Martedì 13 Maggio 2014

Sportelli per giovani imprenditori
Servizio anche a Bergamo

Giovani imprenditori

Battesimo ufficiale del network nazionale degli Sportelli per l’imprenditorialità giovanile delle Camere di Commercio. A partire da martedì 13 maggio la rete delle Camere di Commercio mette a disposizione dei giovani un servizio gratuito dedicato espressamente a quanti vogliono creare una nuova impresa.

Il servizio delle Camere di commercio prevede un’offerta mirata e integrata di attività di orientamento, formazione, assistenza, accompagnamento e supporto espressamente indirizzata a rispondere ai diversi bisogni dello start up e post-start up, favorendo anche l’accesso alle informazioni relative a strumenti di credito e microcredito o agli incentivi pubblici nazionali e regionali, per valorizzare le opportunità occupazionali legate al lavoro indipendente.

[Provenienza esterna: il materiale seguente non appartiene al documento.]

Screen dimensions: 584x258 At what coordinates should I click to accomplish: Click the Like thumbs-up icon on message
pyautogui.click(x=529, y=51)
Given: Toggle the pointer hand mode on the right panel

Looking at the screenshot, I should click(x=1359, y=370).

Un’iniziativa particolarmente importante in un Paese come il nostro, in cui la disoccupazione giovanile ha superato il 40% e che registra un dato record quanto ai giovani neet (circa un milione e mezzo di 15-24enni, pari quasi a un quarto di questa fascia d’età, che non studiano né lavorano), con elevati tassi di abbandono scolastico-formativo.

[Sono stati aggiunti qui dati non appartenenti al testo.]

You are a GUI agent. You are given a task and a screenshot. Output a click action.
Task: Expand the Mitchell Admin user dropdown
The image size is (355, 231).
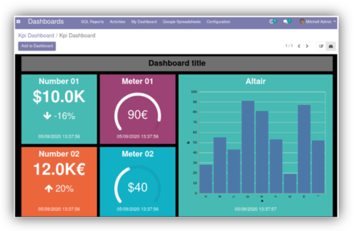(317, 21)
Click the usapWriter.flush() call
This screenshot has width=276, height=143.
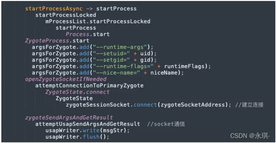pos(77,137)
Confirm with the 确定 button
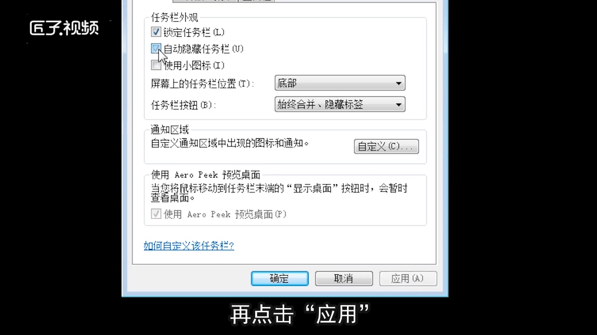The image size is (597, 335). [x=280, y=279]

È però un fatto certo che l’impresa piace ai giovani. Tra il 2012 e il 2013 sono infatti quasi 71mila in più le imprese guidate da giovani under 35, con una crescita pari al 10,48%.Nella provincia di Bergamo lo Sportello sarà disponibile, su appuntamento, nelle sedi sia di Bergamo (in via Zilioli 2, dalle 9 alle 13 da lunedì a venerdì) sia di Dalmine (in via Pasubio 5 ang via Einstein, dalle 15 alle 18 il mercoledì e il venerdì) dell’Azienda Speciale Bergamo Sviluppo (per informazioni e appuntamenti: tel. 035/3888011 – mail: pni@bg.camcom.it).

«In un momento come quello attuale - sottolinea il presidente della Camera di Commercio di Bergamo Paolo Malvestiti - la creazione di nuovi posti di lavoro può avvenire solo se le imprese ricominciano ad assumere, oppure se si dà vita a nuove imprese che generano nuove opportunità di lavoro. È per questo che risulta importante sostenere e realizzare progetti e iniziative che aiutino gli aspiranti imprenditori, ed in particolare i giovani che hanno meno esperienza, a “dare forma” al proprio progetto imprenditoriale per farlo partire, in caso di avvio effettivo, nel modo migliore, e cioè avendo valutato alternative, costi, previsioni e forze a disposizione per creare imprese solide e durature».

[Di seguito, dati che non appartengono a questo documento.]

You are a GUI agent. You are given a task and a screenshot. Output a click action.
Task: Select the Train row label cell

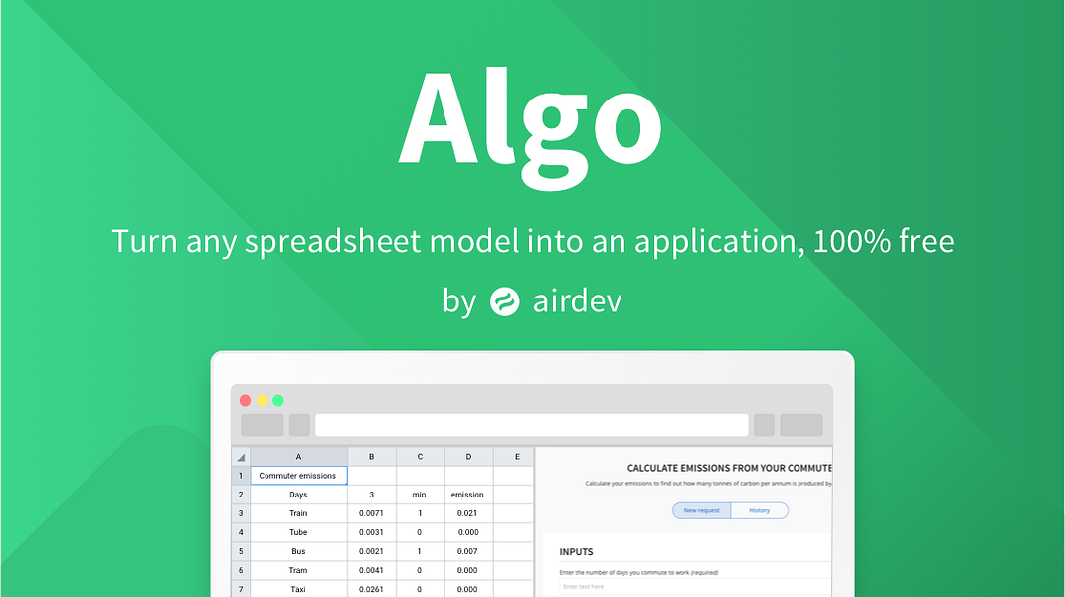(x=298, y=512)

Il network degli Sportelli per il sostegno all’Autoimprenditorialità giovanile delle Camere di commercio accoglierà i giovani che intendono aprire una nuova impresa assicurando loro percorsi mirati. Nelle strutture camerali è prevista la messa a disposizione gratuita di un modello di servizio e d’intervento comune, basato sull’adozione di standard omogenei, secondo declinazioni e articolazioni territoriali differenziate sulla base delle specificità locali (in termini di opportunità, collaborazioni, specializzazioni, risorse, attori e reti disponibili). In particolare a Bergamo il servizio potrà offrire attività di informazione (su procedure amministrative e legislative necessarie ad avviare una nuova iniziativa imprenditoriale, sulla scelta della forma giuridica più opportuna, su finanziamenti e agevolazioni regionali e nazionali per l’avvio e lo sviluppo delle attività imprenditoriali), orientamento (per la valutazione delle attitudini e delle competenze degli aspiranti imprenditori in relazione all’idea di impresa identificata), formazione (periodicamente sono infatti organizzati seminari relativi alla creazione di impresa e alla stesura del business plan o seminari di approfondimento su vari temi legati alla creazione e allo sviluppo di impresa), assistenza personalizzata alla stesura del business plan e accompagnamento e supporto alla costituzione dell’impresa (grazie al progetto Incubatore d’Impresa, che fornisce servizi logistici, formativi e consulenziali e grazie alla collaborazione con le Organizzazioni di categoria del territorio). Si tratta di un contributo concreto che Unioncamere e le Camere di commercio italiane sono pronte a mettere a disposizione per il rilancio dell’occupazione giovanile.